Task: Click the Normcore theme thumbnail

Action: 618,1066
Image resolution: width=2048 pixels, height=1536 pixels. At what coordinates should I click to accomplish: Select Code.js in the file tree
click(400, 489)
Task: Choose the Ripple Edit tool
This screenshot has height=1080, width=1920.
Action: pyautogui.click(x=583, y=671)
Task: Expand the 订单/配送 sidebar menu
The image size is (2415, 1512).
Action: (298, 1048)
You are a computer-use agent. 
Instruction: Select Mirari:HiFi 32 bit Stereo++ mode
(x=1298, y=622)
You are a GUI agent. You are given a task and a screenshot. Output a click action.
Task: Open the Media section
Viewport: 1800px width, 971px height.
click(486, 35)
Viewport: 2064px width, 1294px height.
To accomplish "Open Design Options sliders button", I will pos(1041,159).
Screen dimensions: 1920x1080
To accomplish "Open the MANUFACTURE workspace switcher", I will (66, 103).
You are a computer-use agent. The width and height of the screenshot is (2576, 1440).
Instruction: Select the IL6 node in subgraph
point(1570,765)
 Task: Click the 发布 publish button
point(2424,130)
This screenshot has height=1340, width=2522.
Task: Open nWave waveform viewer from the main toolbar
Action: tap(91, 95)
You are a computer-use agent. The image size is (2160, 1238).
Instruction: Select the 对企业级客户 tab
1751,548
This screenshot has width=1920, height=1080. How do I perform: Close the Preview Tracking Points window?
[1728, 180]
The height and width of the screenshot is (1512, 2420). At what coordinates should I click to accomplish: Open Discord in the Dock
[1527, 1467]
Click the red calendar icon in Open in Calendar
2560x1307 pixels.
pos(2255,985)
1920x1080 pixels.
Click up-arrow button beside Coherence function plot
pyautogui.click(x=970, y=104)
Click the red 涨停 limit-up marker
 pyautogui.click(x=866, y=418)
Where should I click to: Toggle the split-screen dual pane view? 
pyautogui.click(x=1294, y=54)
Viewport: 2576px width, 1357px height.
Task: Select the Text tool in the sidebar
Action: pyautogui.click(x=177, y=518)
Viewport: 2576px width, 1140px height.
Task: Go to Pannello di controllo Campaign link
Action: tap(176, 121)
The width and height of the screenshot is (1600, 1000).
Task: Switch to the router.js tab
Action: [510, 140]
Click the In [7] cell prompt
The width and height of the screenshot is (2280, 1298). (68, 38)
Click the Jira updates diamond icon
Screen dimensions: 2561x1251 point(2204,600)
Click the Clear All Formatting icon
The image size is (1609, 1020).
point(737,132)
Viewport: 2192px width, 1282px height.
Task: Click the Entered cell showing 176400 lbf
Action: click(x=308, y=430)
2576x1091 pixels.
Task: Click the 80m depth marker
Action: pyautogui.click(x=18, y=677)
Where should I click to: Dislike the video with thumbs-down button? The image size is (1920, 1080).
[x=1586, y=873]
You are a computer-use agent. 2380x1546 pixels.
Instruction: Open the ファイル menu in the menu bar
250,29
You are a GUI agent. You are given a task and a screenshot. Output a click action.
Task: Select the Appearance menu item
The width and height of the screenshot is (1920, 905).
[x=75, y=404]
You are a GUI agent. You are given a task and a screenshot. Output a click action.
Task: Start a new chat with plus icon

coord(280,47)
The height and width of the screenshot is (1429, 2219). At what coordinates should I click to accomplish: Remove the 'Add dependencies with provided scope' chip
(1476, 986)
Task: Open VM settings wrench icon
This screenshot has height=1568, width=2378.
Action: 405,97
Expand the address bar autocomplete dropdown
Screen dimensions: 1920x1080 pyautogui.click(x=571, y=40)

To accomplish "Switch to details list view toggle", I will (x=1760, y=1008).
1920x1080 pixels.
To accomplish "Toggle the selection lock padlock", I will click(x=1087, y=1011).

- - - - -

▶ **WHAT YOU ARE ASKED TO DO**
Filter the records above, keeping each line that contains the word "computer".

▶ **RESULT OF THIS EXERCISE**
You are a computer-use agent. 
You are a computer-use agent. The width and height of the screenshot is (2576, 1440).
You are a computer-use agent. The image size is (2160, 1238).
You are a computer-use agent. 2380x1546 pixels.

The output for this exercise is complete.